In March 2020, we discussed a potential generation-side stimulus, or Direct Pay, in which companies would be directly paid for the execution of renewable energy projects in lieu of enhanced tax obligation offsets. While potentially more stimulative, this method’s optics appear as direct payments to corporations, which a majority in Congress does not support. However, a change to Direct Pay could expand the market for entities such as regulated utilities and co-ops that either have no tax appetite or have not yet found a way to monetize the full ITC and bonus depreciation benefits. During the first 100 days of Joe Biden’s administration, we will see whether Direct Pay supplants ITC/PTC, or if they will coexist in some form, or if there is something entirely different in the works.
One item that many in the industry were eager for that wasn’t included was a benefit for stand-alone energy storage.
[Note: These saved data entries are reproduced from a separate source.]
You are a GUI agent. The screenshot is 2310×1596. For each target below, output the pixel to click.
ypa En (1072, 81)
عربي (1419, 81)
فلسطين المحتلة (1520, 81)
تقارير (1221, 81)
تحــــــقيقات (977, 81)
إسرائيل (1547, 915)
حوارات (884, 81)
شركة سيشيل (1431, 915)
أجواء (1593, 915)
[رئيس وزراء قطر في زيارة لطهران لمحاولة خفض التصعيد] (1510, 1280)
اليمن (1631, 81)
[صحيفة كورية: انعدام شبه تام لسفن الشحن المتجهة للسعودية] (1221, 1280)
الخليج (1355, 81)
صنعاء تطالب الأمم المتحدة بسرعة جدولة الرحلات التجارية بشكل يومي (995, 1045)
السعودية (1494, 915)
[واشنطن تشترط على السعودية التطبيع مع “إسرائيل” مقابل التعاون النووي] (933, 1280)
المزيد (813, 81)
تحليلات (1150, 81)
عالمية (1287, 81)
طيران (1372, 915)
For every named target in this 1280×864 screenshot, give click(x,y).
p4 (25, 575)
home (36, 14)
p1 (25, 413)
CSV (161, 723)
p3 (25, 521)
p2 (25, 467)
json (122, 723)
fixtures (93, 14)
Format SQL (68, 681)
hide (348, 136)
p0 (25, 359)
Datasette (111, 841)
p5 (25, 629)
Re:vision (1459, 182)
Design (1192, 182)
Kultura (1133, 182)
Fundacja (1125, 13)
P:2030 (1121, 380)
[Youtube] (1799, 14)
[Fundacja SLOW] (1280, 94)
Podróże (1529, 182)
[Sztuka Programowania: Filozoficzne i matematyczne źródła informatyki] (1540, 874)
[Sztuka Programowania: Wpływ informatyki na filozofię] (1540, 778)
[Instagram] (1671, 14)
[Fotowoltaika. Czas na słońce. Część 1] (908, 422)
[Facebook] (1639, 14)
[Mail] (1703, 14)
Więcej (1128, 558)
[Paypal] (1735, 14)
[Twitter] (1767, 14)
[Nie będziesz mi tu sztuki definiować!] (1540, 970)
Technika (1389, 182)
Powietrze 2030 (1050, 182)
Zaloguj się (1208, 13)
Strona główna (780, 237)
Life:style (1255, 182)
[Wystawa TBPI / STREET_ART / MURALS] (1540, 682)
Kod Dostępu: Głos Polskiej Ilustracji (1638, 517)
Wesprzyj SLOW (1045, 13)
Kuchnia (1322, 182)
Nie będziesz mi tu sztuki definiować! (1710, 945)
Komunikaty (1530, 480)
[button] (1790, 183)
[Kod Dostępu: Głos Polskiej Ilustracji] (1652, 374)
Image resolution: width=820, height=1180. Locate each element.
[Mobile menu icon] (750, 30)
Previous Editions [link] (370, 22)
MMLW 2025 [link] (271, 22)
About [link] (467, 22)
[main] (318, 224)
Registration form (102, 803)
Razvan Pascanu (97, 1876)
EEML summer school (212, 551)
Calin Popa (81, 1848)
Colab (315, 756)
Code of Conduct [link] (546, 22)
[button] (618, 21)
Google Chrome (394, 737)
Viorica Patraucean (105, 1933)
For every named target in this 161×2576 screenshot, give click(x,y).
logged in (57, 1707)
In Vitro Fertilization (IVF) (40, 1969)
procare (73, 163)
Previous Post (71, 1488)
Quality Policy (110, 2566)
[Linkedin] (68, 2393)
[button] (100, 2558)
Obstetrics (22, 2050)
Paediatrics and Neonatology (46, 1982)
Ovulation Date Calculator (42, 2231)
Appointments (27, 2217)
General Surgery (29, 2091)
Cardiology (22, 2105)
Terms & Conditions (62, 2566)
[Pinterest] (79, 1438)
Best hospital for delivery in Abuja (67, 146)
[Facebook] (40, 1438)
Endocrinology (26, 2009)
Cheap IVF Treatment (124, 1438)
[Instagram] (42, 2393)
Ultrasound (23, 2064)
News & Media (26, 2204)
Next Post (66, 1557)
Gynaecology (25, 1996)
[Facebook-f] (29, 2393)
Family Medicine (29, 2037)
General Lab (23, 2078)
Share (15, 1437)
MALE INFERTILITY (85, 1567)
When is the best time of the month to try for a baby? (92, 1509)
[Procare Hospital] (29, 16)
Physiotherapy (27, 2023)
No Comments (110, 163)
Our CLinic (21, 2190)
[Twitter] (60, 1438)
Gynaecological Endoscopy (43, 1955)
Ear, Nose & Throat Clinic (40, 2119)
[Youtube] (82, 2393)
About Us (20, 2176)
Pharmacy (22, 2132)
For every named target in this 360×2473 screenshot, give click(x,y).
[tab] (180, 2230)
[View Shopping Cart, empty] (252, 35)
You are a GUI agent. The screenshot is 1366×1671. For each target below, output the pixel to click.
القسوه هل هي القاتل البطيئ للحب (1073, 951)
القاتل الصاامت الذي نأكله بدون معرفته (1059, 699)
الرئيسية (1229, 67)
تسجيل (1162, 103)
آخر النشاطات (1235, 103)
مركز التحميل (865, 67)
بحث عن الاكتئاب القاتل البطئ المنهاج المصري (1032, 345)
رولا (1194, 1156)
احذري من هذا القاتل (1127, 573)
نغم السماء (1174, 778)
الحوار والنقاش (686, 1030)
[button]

While this did not transpire in 2020, it is likely to be debated in the new administration. Biden has hinted that renewable energy will be a significant portion of his administration’s energy policy, with many hoping for a tax credit or other stimulative incentive for stand-alone energy storage.
Keep Moving Forward
The ITC extension caused a scramble at the end of 2020 for some project owners to delay the start of construction to buy themselves more time in an effort to improve the economics of their project. While this latest extension gives the illusion of more time, project owners still need to have execution plans in place to effectively monetize the latest tax credits. The rush to qualify for the 26% ITC led to tightening in the equipment and services supply side of the market, resulting in limited availability from equipment manufacturers and constraints on labor availability. With many projects pressing forward and even more coming down the pipeline as a result of the extension, supply chains are expected to continue to be constrained.
Therefore, project developers and owners need to be considering interconnection, tax equity, off-take, permitting, equipment supply, design, construction and commissioning today, even if those plans place the project in service in 2025. After all, market constraints will likely continue as the wave of renewable projects across the country shows no signs of slowing down. Even with an extension in place, avoid the mad dash many experienced at the end of 2020 and keep planning to move your projects forward.